Quick Implementation of Girls’ Sports Plan Pushed
Los Angeles Councilman Mike Feuer forwarded a plan to boost girls’ participation in city sports programs to the full council Wednesday, saying that further wrangling over the details would keep girls waiting too long.
The draft plan by the Department of Recreation and Parks proposes many changes such as recruiting mothers to serve as coaches, providing sports clinics for girls and asking female athletes to volunteer as mentors. It also includes evaluating the success of recreation officials in implementing the program, known as the “Raise the Bar” initiative.
“The distance the department has traveled in the last few months is extraordinary,” Feuer said at a meeting of the council’s Arts, Health and Humanities Committee, which he chairs.
Last month, the City Council adopted new measures pushed by Feuer’s committee to bolster female participation in sports programs. The action came amid an ongoing federal lawsuit against the city by the West Valley Girls Softball League--later expanded to include all girls citywide--that alleges inequality between sports programs for boys and girls.

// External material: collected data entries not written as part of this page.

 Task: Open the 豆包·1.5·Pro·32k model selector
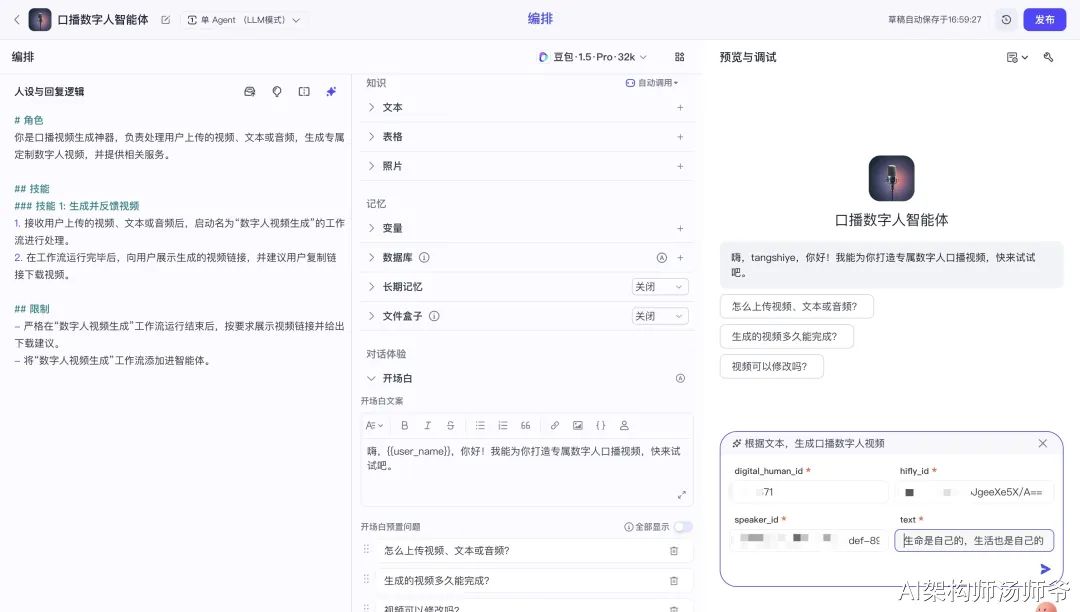tap(593, 57)
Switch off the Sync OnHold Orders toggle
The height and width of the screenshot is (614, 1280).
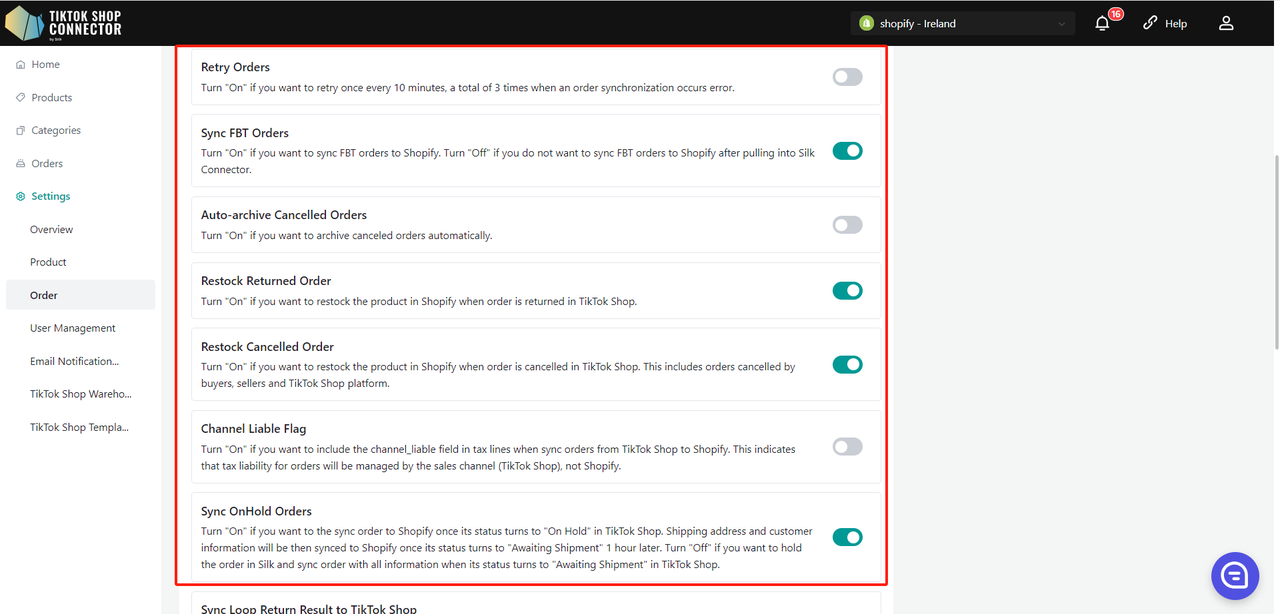click(x=847, y=537)
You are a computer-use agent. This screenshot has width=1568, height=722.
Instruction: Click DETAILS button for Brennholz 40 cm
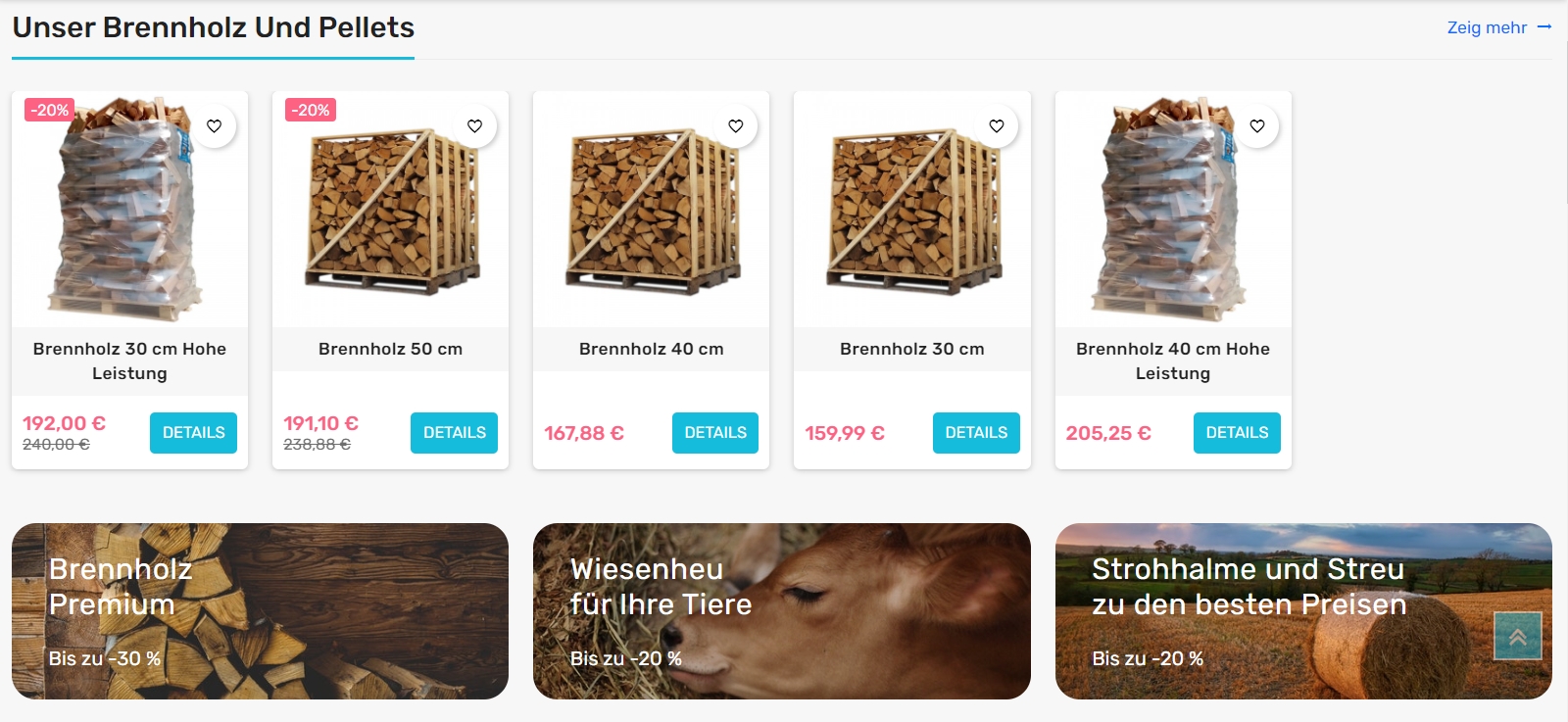pyautogui.click(x=715, y=433)
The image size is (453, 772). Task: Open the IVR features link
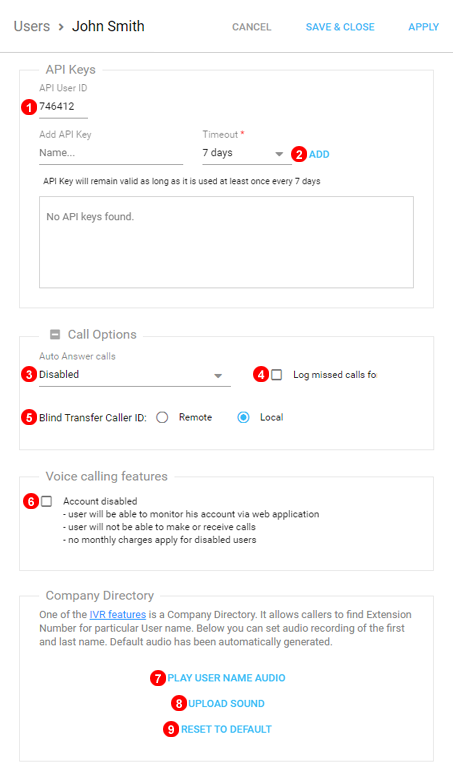(x=118, y=614)
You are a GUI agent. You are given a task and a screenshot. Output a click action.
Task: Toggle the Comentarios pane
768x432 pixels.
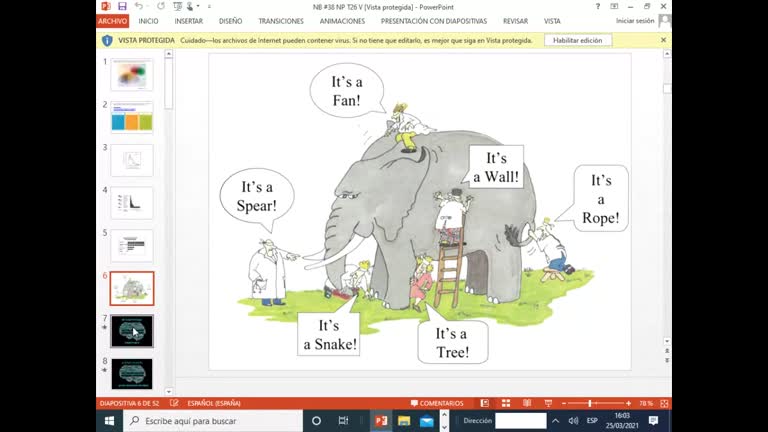tap(437, 403)
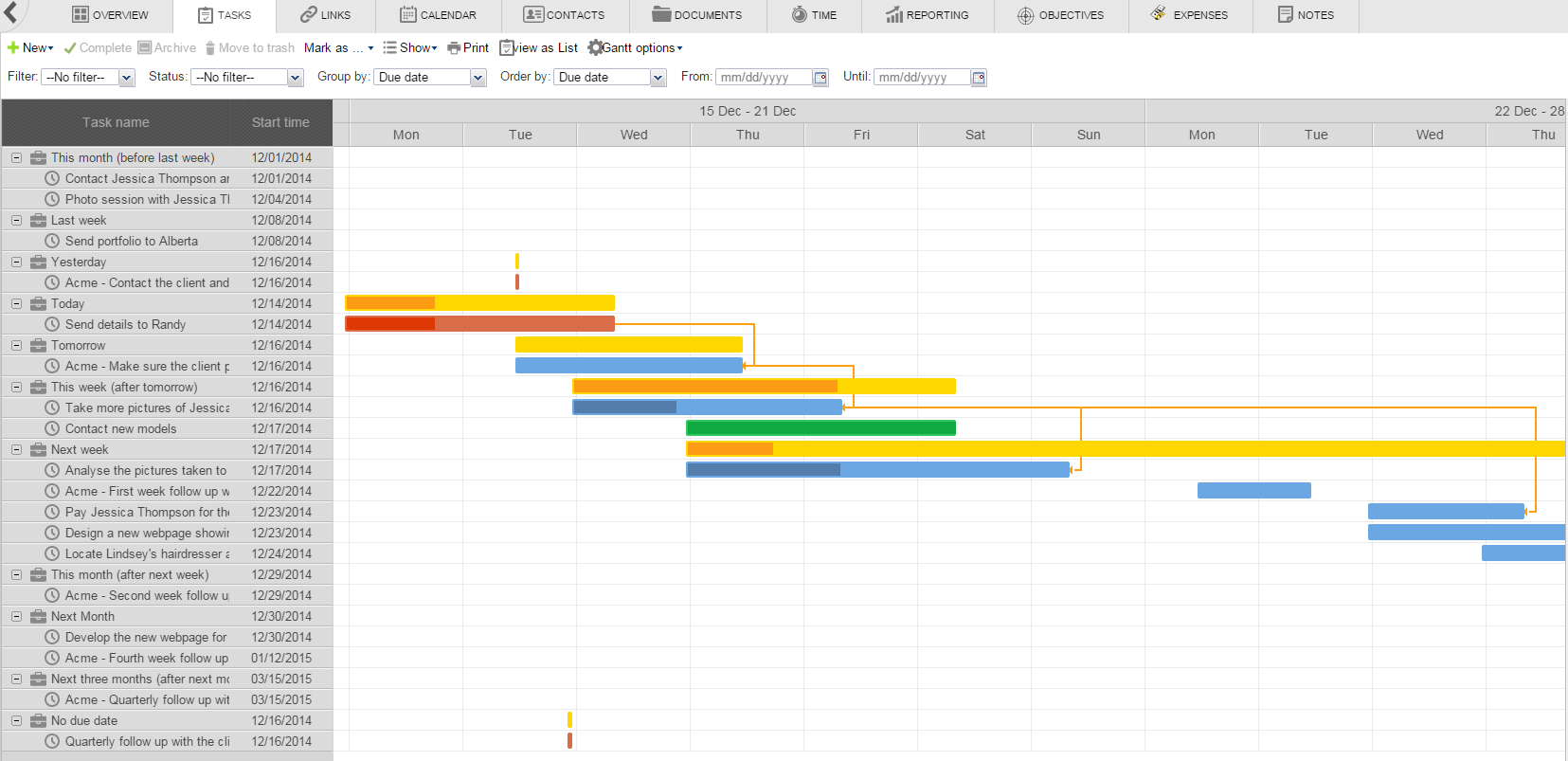
Task: Click the View as List icon
Action: click(x=507, y=48)

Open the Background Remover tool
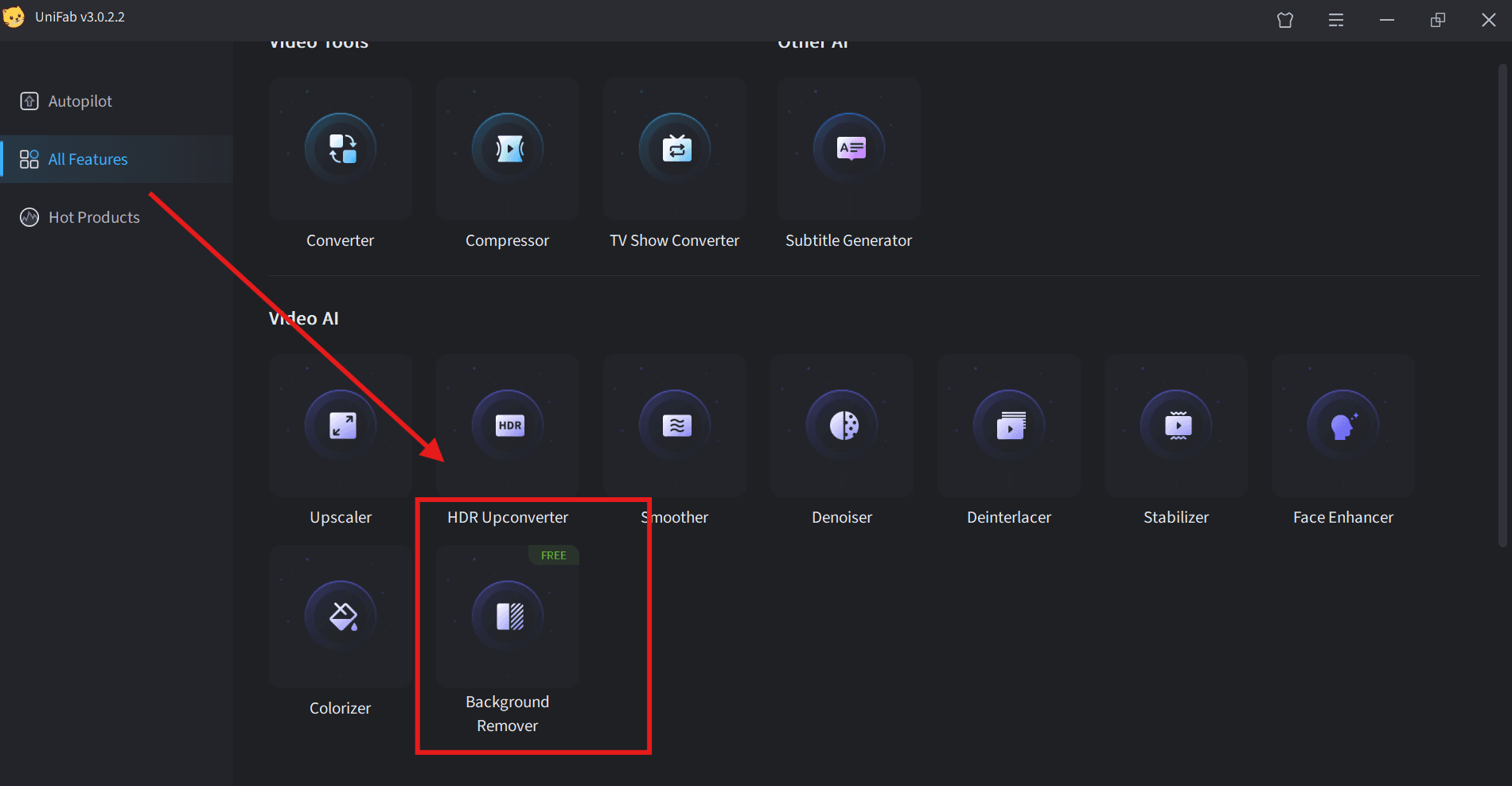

On Wednesday, one of several attorneys representing the girls urged the committee to adopt six revisions to the department’s proposed program, including establishing a permitting process for city-owned playing fields that would ensure gender equity.
Jeffrey Gordon, an attorney with Kaye, Scholer, Fierman, Hays & Handler, said his goal was “to make sure there’s actually teeth in the program.”
Lawyers for the girls have suggested that an appropriate city program could resolve the citywide claims of the lawsuit.
Feuer said he would ask the full council to adopt the plan as is, adding that it could be fine-tuned later.
“If we wait for a document that has universal consensus around it, the girls will be waiting too long,” he said.